• [Job] Turn every line of the records below into a numbered list, skipping any blank lines. Leave the pictures out of your answer.

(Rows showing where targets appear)
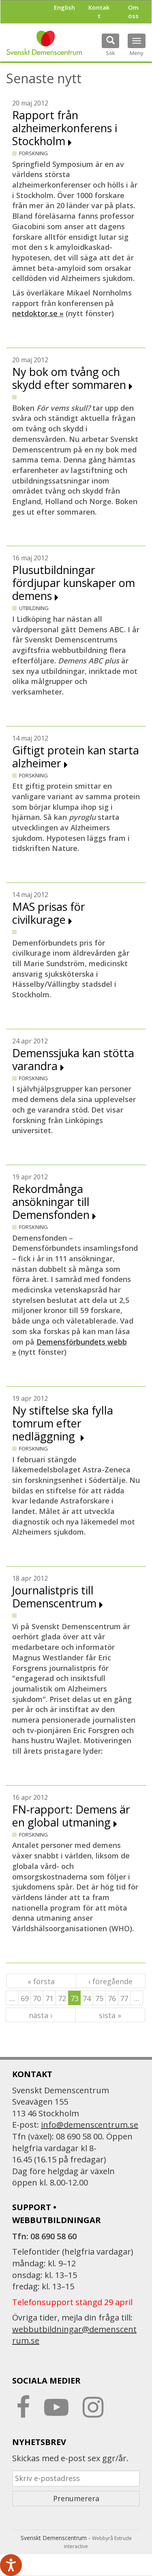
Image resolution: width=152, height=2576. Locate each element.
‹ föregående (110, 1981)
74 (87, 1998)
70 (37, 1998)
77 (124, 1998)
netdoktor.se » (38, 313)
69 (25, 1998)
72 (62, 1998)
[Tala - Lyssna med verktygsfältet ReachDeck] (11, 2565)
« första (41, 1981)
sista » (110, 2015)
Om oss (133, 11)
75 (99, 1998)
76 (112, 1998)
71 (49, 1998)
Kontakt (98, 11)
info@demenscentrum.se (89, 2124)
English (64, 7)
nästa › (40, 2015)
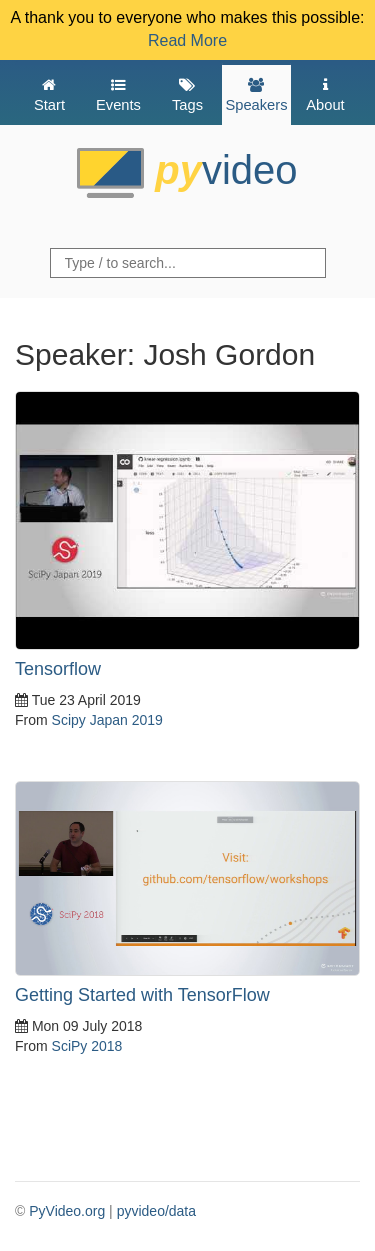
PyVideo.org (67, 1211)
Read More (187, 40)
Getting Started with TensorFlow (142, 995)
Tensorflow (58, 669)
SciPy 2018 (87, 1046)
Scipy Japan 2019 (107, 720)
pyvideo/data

• [Answer for this exercise]
1. Image resolution: width=152, height=2576. Locate each element.
2. ‹ föregående (110, 1981)
3. 74 (87, 1998)
4. 70 (37, 1998)
5. 77 (124, 1998)
6. netdoktor.se » (38, 313)
7. 69 (25, 1998)
8. 72 (62, 1998)
9. [Tala - Lyssna med verktygsfältet ReachDeck] (11, 2565)
10. « första (41, 1981)
11. sista » (110, 2015)
12. Om oss (133, 11)
13. 75 (99, 1998)
14. 76 (112, 1998)
15. 71 (49, 1998)
16. Kontakt (98, 11)
17. info@demenscentrum.se (89, 2124)
18. English (64, 7)
19. nästa › (40, 2015)
20. PyVideo.org (67, 1211)
21. Read More (187, 40)
22. Getting Started with TensorFlow (142, 995)
23. Tensorflow (58, 669)
24. SciPy 2018 (87, 1046)
25. Scipy Japan 2019 (107, 720)
26. pyvideo/data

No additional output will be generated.